The black dog figures prominently in magic. Its satanic connections mean that harming it may bring injury or misfortune to the perpetrator. In Khorassan, it is believed that he who kills a dog will lose a child or seven years of bad luck. Such beliefs may at least partly reflect pre-Islamic taboos against harming dogs, reinterpreted to conform to the Islamic association of the animal with evil.

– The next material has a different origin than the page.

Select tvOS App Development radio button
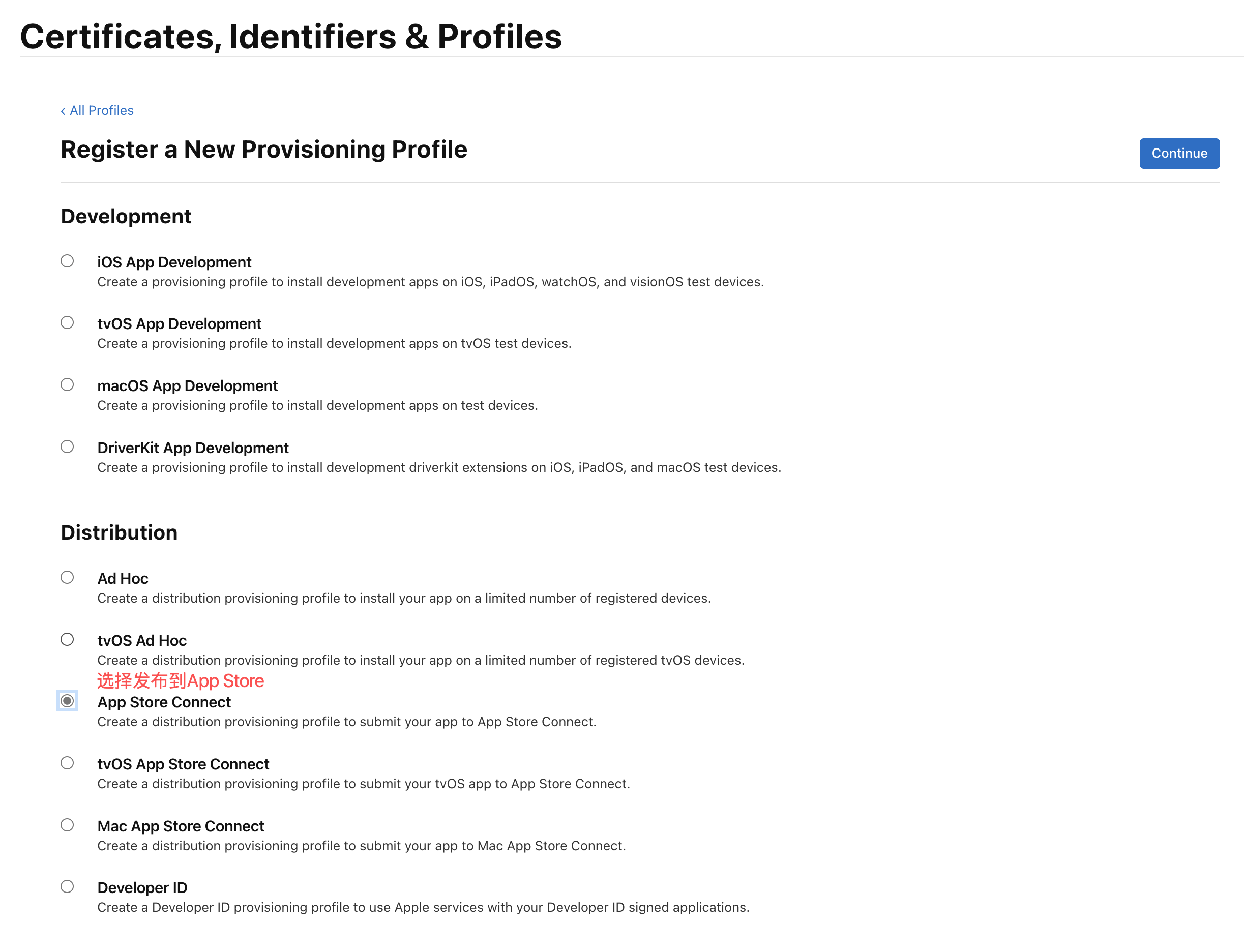 point(68,323)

For example, by the 9th century, Zoroastrian concern for the welfare of dogs had already come to be viewed as an attempt to avert the evil eye. Nevertheless, according to one tradition, Imam Husayn was seen eating in front of a dog, to which he gave a piece of bread for each piece that he ate himself.
In fable and folktale
Many fables about dogs in the Aesopian corpus are also found in Persian folklore and literature. Perhaps the most famous is a about a dog that drops meat (or a bone) for its reflection in the water. Others have been classified by Ulrich Marzolph, who has also provided a convenient list of tale types about dogs in Persian folk narrative.
Tales of the dog's fidelity are particularly well represented in oral and written sources. In one version a dog (or sometimes a mongoose) saves a child from a serpent by biting the latter to death; the child's father sees the dog's bloody mouth and, thinking that it has eaten the child, kills the animal, then finds out the truth.